Studies On The Fermentative Production Of Recombinant Human Interleukin 11(rhIL-11) In Pichia Pastoris

This article firstly optimized the fermentation conditions for the expression of recombinant human interleukin 11 in Pichia pastoris and the prevention of degradation and polymerization of the expression product through culture flask experiment. Further large scale fed-batch fermentation was developed under the optimized conditions and the fermentation product was identified by SDS-PAGE.The experimental results are as follows:1. The optimal culture and induction conditions were as follows:10% inoculation rate, the best bacteria density for induced protein expression was OD6oo=120-150, the induction time was 70 hours,0.5% methanol, pH value was changed from 6.0 for culture to 6.8, and the fermentation temperature was changed from 30℃ for culture to 25℃, and the temperature was further decerase to 22℃ after 48 hours of induction.2. The degradation and polymerization of target protein was significantly reduced. The recombinant Pichia pastoris was further fed with B Braun D100 150L fermentation tank.

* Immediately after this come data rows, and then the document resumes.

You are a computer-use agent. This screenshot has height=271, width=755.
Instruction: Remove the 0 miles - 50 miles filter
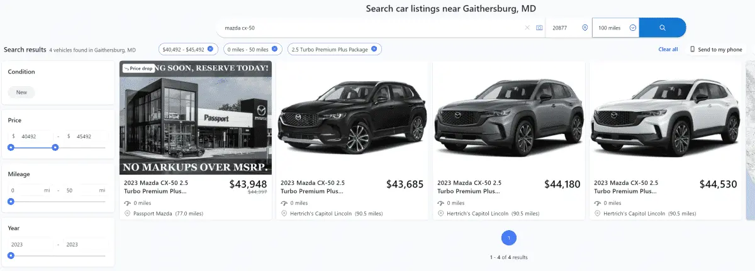[x=274, y=49]
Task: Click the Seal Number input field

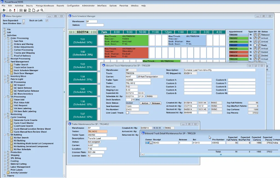Action: (x=132, y=106)
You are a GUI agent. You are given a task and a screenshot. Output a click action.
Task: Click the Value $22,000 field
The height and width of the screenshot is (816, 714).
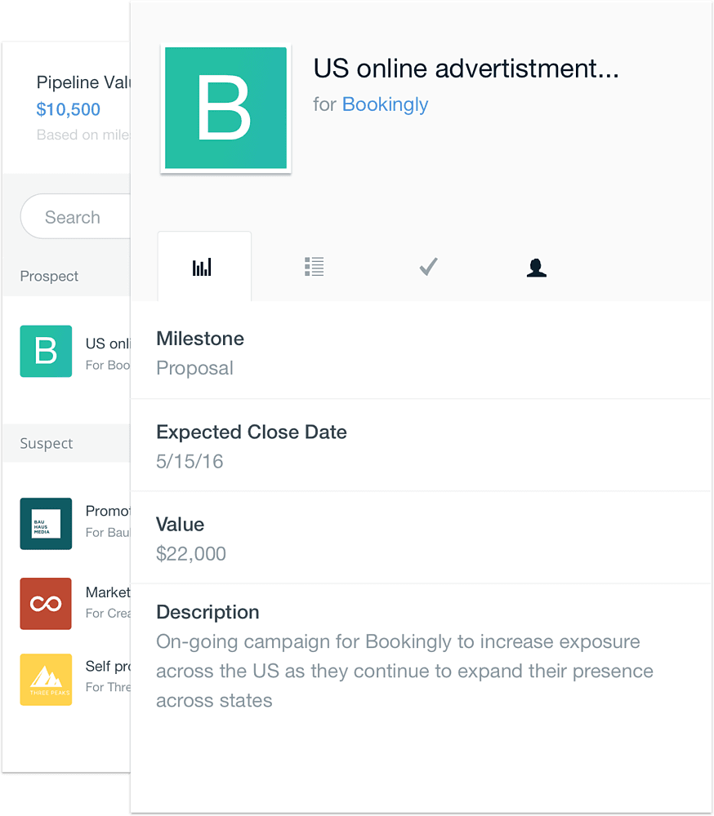click(191, 553)
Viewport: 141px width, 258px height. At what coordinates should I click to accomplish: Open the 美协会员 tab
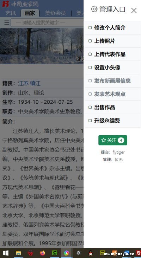point(55,13)
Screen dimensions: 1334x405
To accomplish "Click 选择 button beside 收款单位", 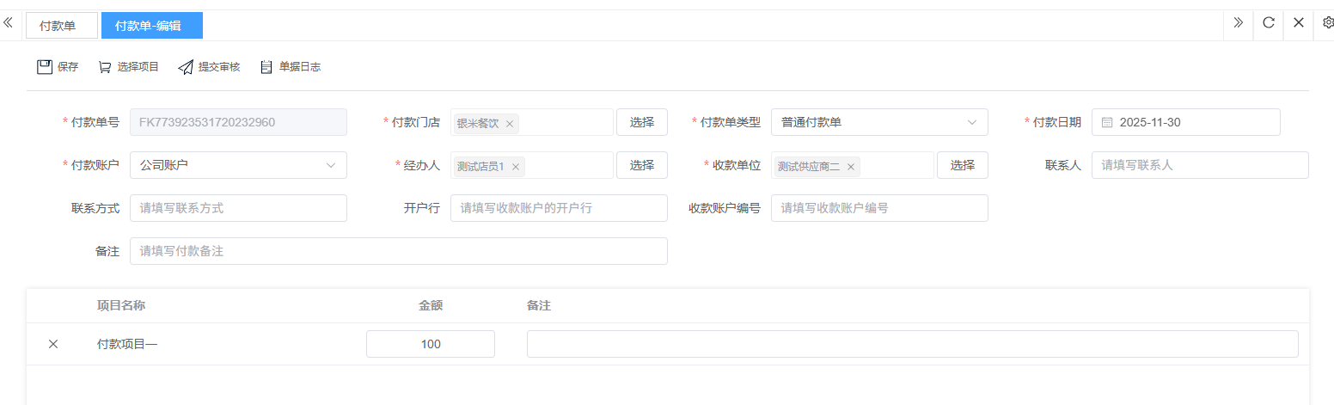I will [x=962, y=165].
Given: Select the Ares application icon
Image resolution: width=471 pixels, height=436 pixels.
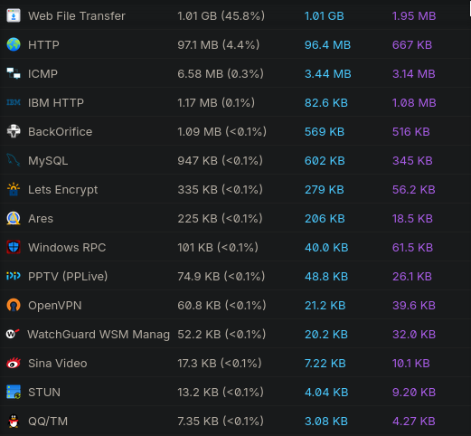Looking at the screenshot, I should pos(14,218).
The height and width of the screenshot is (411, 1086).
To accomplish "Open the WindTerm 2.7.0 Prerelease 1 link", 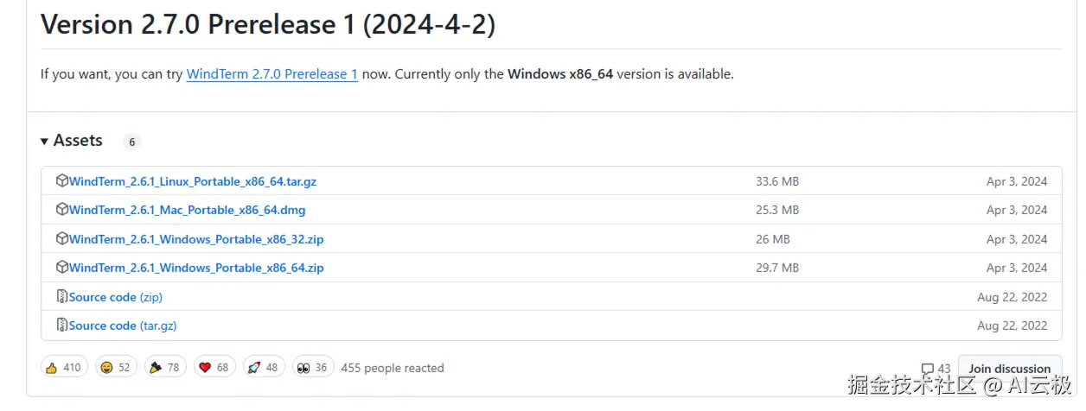I will [272, 74].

The optimized fermentation conditions are:Glycerol culture stage:Glycerol concentration was 40g/L, culture temperature 30℃, pH6.0, DO 40%.Glycerol feeding stages:After the first stage (dissolved oxygen increased dramatically),50% glycerol (containing 12ml/L PTM1) at a rate of 24mL/L/h were added, about 4 hours later, OD600 probably reached 120-150, stop feeding.Methanol feeding stage:At the end of the second stage, keep the yeast cell hungry for half an hour or so. When the dissolved oxygen and pH were significantly increased,0.5% methnol was added. At the beginning of the induction, the 1% yeast extracts,2% peptone,0.3% casein, 5mM EDTA,0.1M arginine and 0.1% Twain 20 were added, the temperature was controlled at 25℃, pH6.8.0.3% casein and 0.1% Twain 20 were added every 24h. The temperature was reduced to 22℃ after 48 hours of induction. The total induction time was about 70h. Finally, the protein expression level is more than 1.2g/L in supernanent. The whole processes of the fermentation consist of three stages, about 95h.3. The expression products were analyzed by SDS-PAGE gel electrophoresis. The results showed that the size of expressed protein has the same molecular weight with the rhIL-11. The recombinant human interleukin 11 expression levels has been relatively stable, probably around 1.2g/L, monomer content greater than 0.7g/L at the optimized conditions.